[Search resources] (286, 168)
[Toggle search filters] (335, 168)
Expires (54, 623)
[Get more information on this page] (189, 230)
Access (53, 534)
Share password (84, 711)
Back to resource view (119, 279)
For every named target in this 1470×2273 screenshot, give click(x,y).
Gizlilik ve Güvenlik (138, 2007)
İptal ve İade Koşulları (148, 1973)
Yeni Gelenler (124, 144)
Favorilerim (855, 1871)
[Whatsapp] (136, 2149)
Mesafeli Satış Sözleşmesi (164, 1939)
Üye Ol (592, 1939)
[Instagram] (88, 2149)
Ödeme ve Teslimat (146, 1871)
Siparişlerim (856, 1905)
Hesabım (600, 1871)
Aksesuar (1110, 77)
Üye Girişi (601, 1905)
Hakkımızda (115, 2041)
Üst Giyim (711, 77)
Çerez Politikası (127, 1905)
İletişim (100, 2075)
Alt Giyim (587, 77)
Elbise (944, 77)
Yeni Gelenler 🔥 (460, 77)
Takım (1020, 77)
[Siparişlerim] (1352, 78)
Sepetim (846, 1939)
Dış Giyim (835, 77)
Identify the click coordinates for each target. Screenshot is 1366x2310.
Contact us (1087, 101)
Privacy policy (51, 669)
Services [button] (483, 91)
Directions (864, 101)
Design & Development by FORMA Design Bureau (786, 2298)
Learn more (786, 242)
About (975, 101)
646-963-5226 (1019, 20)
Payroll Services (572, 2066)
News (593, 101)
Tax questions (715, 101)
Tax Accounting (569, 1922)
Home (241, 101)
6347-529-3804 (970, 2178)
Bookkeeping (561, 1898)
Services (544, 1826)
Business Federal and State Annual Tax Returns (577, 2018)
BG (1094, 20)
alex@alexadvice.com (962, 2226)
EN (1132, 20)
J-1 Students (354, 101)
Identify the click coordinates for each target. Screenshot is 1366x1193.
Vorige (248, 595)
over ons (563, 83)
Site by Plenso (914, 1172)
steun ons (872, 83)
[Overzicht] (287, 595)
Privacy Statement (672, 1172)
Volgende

Work item:
Print, exactly as written, the first line of the records above and each line after it until the line with "İptal ve İade Koşulları (148, 1973)", which is printed too.

Result for this task:
[Search resources] (286, 168)
[Toggle search filters] (335, 168)
Expires (54, 623)
[Get more information on this page] (189, 230)
Access (53, 534)
Share password (84, 711)
Back to resource view (119, 279)
For every named target in this 1470×2273 screenshot, give click(x,y).
Gizlilik ve Güvenlik (138, 2007)
İptal ve İade Koşulları (148, 1973)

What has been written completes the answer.